まさか。モリーは一歩室内に引っ込んだ。自分の人生で、こんな風に求婚されることがあるだなんて。しかも、それがペンドラゴン卿だなんて。
「でも、わたしは予知の恩寵者よ。世間から蔑まれる能力者」
「わかっている。このさいハッキリいうが、わたしは予知の恩寵というものを好ましく思っていない」
「まあ、あら。ずいぶんとハッキリいうわね」
モリーはホッと息を吐いた。どうやら、この話の流れなら、ペンドラゴン卿を一時の気の迷いから正気に戻せそうだ。
「だが、わたしは君のことは好ましく思っている」
モリーは胸を押さえた。男性に好意を示されたのは生まれて初めてなのだ。
「わたしは君と共に生きたいと考えている。そして、きみもまたわたしと共に生きたいと考えている」
「それは」
「否定はできないはずだ。目を見ればわかる。わたしたちは互いに惹かれあっている」
モリーはあわててペンドラゴン卿から目を逸らした。
「でも、無理よ」
「まだいうのか?」
「未来を見たもの。たしかに、わたしたちが結婚するという未来もあるわ。でも、それは決して幸せなものではないの。わたしは左で触れた相手の十年後の姿を見ることができる。わたしはあなたとのビジョンを見たわ。わたしとあなたは大きなダイニングにいた。壁には炎の竜と青い大男のタペストリー、暖炉の上には錆びた剣が飾られていた」
ペンドラゴン卿が腕を組んだ。
「ハイパレス。エクセインにあるペンドラゴン一族の本宅だ」
「そこでわたしたちは食事をしていた。贅を尽くした料理よ。でも、わたしたちの間に会話はない。わたしたちは互いに怒っていたの。恐ろしい雰囲気だったわ」
「それで?」
「それで? わからないの!? わたしたちの結婚はうまくいきっこないということよ」
ペンドラゴン卿がむすっとした調子でいう。
「わたしはそうは思わない。君が見た未来は、わたしたちが十年後に喧嘩をしていたというだけの話だ。どんな夫婦でも喧嘩くらいするものだ。むしろ、喧嘩がないほうが夫婦として不健全だろう。君の予知は、わたしたちの将来についての参考にはならない」
「でも」
「仮に、本当に未来の私たちの関係性がよくなかったとして、そのためにいま君を諦めるなんてことは絶対にしない。

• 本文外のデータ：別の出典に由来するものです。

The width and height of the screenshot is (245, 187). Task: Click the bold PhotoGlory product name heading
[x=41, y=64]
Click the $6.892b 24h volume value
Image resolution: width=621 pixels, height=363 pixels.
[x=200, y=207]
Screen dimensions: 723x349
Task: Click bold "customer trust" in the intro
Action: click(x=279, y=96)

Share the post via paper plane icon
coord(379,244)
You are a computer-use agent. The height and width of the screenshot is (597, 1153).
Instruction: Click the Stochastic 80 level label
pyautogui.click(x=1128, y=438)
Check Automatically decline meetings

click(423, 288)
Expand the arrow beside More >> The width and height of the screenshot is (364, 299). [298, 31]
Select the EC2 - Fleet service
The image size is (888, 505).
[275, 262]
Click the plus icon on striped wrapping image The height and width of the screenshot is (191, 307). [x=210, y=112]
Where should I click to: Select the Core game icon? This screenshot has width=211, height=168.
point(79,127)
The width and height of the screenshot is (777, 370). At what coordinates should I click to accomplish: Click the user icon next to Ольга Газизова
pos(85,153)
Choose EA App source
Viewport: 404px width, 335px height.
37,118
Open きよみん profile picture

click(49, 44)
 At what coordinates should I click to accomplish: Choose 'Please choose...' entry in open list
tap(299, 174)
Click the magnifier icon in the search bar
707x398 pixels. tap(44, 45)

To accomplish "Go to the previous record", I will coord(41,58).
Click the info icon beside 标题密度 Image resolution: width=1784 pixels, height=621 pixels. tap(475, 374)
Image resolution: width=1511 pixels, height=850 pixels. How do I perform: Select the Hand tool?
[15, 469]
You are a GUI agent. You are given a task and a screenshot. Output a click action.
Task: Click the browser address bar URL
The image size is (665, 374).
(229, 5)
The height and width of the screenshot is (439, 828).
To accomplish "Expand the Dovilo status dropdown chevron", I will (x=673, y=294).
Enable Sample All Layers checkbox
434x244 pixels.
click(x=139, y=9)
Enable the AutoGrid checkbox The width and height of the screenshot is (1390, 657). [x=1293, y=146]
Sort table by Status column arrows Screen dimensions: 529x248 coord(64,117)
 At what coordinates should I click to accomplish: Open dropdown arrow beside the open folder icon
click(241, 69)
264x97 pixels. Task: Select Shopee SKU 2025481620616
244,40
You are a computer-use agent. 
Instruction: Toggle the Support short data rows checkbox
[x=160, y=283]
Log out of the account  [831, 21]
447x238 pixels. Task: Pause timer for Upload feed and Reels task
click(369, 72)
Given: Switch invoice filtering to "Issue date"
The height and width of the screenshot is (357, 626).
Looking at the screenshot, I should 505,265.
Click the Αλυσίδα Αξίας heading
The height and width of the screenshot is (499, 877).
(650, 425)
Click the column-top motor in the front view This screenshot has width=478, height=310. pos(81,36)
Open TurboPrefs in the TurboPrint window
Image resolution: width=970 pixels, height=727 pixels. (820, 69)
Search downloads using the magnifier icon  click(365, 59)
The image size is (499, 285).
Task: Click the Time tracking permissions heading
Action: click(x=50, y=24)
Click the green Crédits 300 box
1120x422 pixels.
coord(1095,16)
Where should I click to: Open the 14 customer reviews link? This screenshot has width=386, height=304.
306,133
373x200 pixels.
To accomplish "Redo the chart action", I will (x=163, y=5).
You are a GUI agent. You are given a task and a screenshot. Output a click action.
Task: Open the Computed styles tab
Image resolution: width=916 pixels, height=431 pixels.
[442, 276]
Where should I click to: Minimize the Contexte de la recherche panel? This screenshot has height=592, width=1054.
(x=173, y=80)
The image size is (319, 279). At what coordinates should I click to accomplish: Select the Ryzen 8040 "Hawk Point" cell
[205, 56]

わたしはもう二度と未来に負けるつもりはない」
「その気持ちは嬉しいのだけど、やっぱりあなたとわたしとではーー」
ペンドラゴン卿の周囲で光体がひときわ激しく明滅した。具現化しかけていた蒼い光体が、はっきりと手を形作った。モリーの身体を掴み、ペンドラゴン卿に引き寄せる。
ペンドラゴン卿の生身の手があらあらしくモリーの顎を掴んだ。